What needs to be done:
Decide whether each statement agrees with the essay below: (a) the pergola that holds the hammock is blue; (b) when asked, the person on the phone answered no; (c) the writer was raised to see dining alone with a man other than one's husband as acceptable. Give yes or no for each, with the essay's deciding words quoted.

Text block:
I was sitting in my hammock, swaddled in the cool embrace of the blue fabric. The pergola I built to hold it—also blue—created a canopy that framed the sky above me. It felt as though everything was suspended in the same hue, the air heavy with the color of stillness as I waited to hear what they had to say.
I was on the phone with a person I had dated but who I had felt a special connection to. We had hit a point where what we each wanted didn’t fit, like when you’re at the end of the puzzle and the pieces sit a little bit wonky. That is to say, to make it fit would mean a smoosh, and the cardboard edges permanently furled.
I had pulled back, feeling the tension. I could try to force it, but we’d both be left with jagged edges. Or… I could choose a path that would leave room for a connection to remain, even if it couldn’t take the form I wanted. And while I was really proud of myself, my emotional IQ, and my willingness to sacrifice for the greater good, I was also extremely bummed.
So when this person was on the phone, telling me because I am their friend, of a new relationship drama in which they were falling, really truly falling, and they didn’t know what to do about it, I shifted from bummed to really really sad.
I could hear they were still talking but all I could hear in my own mind was a single thought on a loop, “So it’s not that you can’t or don’t want to have a romantic relationship, it’s just that you didn’t want to have that with me.”
And, like any good enneagram 4, craving the sweet comfort of beautiful pain…
I asked them.
And they said…. “yeah.”
There was a breath, a pause, an uncomfortable shift in weight I couldn’t see over the phone. But still: yeah.
And all I saw was blue.
The blue sky turned heavy. Painted wood like a cage around me. The air felt thick. The hammock around me suddenly looked like a wave about to crash over me. Why does my chest hurt like this?! Don’t let them hear you crying over the phone.
I swore off dating. I was so tired of being the one that feels. The one who writes poems in their head because of how your eyes look in this light and remembers what flowers were blooming on that picnic by the museum.
I read the book “More: A Memoir of Open Marriage” by Molly Roden Winter and a sentence she wrote planted itself into my brain: “There will be more love”.
It struck me, in the way that only a perfectly timed sentence can. Unexpectedly offering an answer to a question I’ve been praying to the Universe for an answer to. It held me still, like the blanket on my lap suddenly weighed fifty pounds, forcing me to sit in its wisdom.
And I realized, maybe for the first time that I wanted more love.
This had been a point of argument because my husband had always told me I did, and told me it was okay. And, not wanting to admit it to myself or him because then reciprocity would mean he might go out and look for love with someone other than me, I told him no I didn’t.
Why am I always the last one to figure out I’m not telling the truth?
I DID want to experience more love. I craved it. I wanted to stretch myself into the full width and breath of love. What was it like in various forms? Growing up in purity culture I was trained that I shouldn’t even dine alone with a man that wasn’t my husband. But what if I intentionally cultivated non-sexual, non-romantic love with men, women, and whoever in between that I felt compelled to?

Source excerpt:
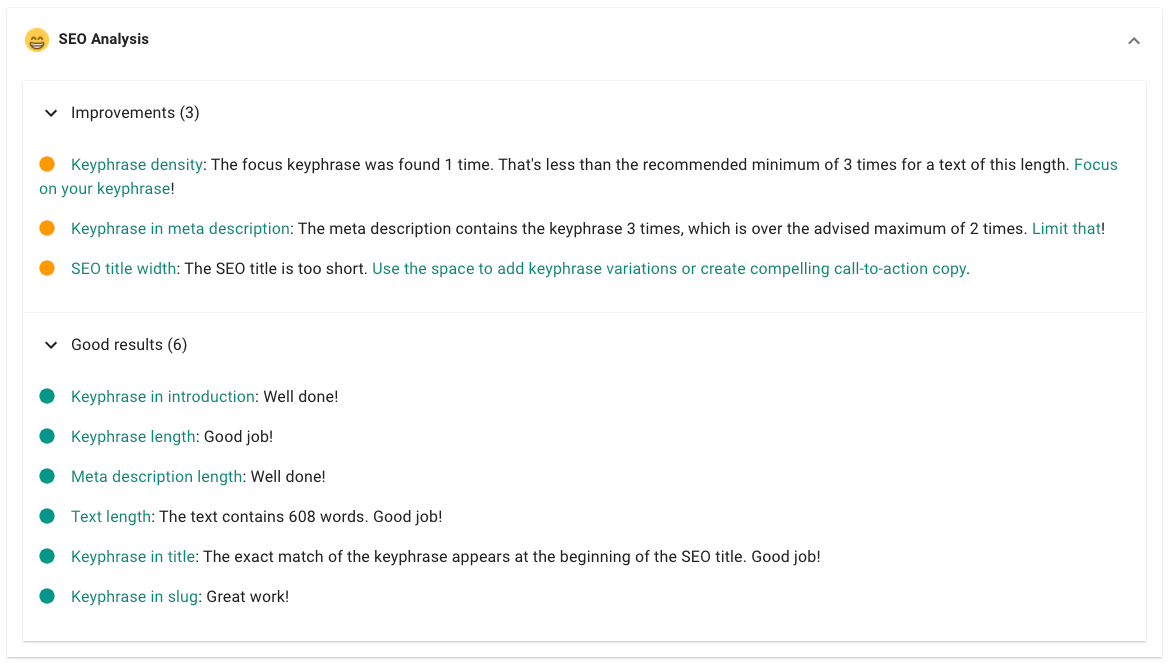Click the smiling emoji beside SEO Analysis
Viewport: 1172px width, 667px height.
click(x=36, y=40)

Finished task:
(a) Yes: "The pergola I built to hold it—also blue"
(b) No: "But still: yeah."
(c) No: "I was trained that I shouldn’t even dine alone with a man that wasn’t my husband"